__WORK REQUIRED__
Print the line containing "Screen dimensions: 1383x830" and every later line of the records. Keep each one exactly as given, ending with the last.

[Stored data]
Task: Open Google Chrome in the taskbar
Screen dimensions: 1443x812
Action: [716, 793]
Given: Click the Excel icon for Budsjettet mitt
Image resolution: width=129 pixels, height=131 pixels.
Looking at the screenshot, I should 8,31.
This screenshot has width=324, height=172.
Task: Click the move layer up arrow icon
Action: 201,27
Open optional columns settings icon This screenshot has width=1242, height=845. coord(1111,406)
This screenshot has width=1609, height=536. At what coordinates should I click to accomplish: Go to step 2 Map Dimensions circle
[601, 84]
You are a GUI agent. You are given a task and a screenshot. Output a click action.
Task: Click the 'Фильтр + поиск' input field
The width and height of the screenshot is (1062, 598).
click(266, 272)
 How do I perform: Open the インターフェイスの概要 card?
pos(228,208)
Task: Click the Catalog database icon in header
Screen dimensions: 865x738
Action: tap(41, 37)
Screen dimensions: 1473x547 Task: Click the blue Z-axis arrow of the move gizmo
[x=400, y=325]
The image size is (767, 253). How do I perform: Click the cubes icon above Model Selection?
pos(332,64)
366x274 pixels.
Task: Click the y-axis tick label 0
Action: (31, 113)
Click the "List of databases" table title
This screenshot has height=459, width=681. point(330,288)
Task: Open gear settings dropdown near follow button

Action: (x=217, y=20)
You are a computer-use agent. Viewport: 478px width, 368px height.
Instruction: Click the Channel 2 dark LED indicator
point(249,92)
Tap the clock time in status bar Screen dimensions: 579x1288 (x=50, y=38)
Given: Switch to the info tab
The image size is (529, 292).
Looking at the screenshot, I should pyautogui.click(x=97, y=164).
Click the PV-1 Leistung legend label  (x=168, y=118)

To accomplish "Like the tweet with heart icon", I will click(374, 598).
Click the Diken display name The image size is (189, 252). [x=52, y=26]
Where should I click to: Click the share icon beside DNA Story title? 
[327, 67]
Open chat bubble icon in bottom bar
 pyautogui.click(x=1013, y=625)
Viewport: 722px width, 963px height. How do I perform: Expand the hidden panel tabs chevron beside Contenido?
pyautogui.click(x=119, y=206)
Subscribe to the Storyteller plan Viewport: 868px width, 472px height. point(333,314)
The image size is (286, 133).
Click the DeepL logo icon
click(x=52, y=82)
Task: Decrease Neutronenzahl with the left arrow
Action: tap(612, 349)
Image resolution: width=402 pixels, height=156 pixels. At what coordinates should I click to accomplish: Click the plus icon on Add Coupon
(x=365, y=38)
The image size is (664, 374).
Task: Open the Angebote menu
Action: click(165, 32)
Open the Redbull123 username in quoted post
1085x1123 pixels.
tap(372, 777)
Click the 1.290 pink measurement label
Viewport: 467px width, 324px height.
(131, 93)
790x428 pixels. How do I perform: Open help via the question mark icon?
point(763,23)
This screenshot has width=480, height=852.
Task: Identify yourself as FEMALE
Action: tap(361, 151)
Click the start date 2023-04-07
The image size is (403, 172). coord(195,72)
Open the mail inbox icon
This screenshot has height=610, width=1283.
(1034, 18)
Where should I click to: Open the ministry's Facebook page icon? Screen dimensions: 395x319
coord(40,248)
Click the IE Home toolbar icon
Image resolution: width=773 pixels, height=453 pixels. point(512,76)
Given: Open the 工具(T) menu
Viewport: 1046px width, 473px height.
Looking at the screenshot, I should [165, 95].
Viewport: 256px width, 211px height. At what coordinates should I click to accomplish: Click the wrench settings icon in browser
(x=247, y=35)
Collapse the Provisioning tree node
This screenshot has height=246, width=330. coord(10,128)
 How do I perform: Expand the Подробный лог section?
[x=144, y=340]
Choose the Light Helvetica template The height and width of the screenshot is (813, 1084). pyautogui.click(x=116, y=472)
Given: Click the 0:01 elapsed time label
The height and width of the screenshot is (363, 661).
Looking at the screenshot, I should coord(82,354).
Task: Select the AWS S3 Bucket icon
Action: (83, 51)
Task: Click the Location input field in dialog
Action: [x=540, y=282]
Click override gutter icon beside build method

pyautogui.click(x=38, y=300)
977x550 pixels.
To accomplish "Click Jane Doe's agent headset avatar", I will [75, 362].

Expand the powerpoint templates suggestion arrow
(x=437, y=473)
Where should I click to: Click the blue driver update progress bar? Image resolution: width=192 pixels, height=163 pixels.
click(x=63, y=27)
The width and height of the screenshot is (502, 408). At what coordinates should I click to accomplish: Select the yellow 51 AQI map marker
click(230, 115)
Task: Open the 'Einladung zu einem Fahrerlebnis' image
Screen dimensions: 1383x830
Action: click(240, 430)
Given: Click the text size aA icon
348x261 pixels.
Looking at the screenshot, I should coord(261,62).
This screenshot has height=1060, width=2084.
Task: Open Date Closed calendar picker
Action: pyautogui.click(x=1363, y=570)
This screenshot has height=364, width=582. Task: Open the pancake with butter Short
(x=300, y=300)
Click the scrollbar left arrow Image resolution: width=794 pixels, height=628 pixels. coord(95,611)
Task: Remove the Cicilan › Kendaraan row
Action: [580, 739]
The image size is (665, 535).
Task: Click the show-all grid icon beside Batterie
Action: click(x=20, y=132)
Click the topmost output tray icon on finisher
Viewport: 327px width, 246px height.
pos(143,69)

__SOLUTION__
Screen dimensions: 1383x830
Action: click(240, 430)
Given: Click the text size aA icon
348x261 pixels.
Looking at the screenshot, I should coord(261,62).
This screenshot has height=1060, width=2084.
Task: Open Date Closed calendar picker
Action: pyautogui.click(x=1363, y=570)
This screenshot has height=364, width=582. Task: Open the pancake with butter Short
(x=300, y=300)
Click the scrollbar left arrow Image resolution: width=794 pixels, height=628 pixels. coord(95,611)
Task: Remove the Cicilan › Kendaraan row
Action: [580, 739]
The image size is (665, 535).
Task: Click the show-all grid icon beside Batterie
Action: click(x=20, y=132)
Click the topmost output tray icon on finisher
Viewport: 327px width, 246px height.
pos(143,69)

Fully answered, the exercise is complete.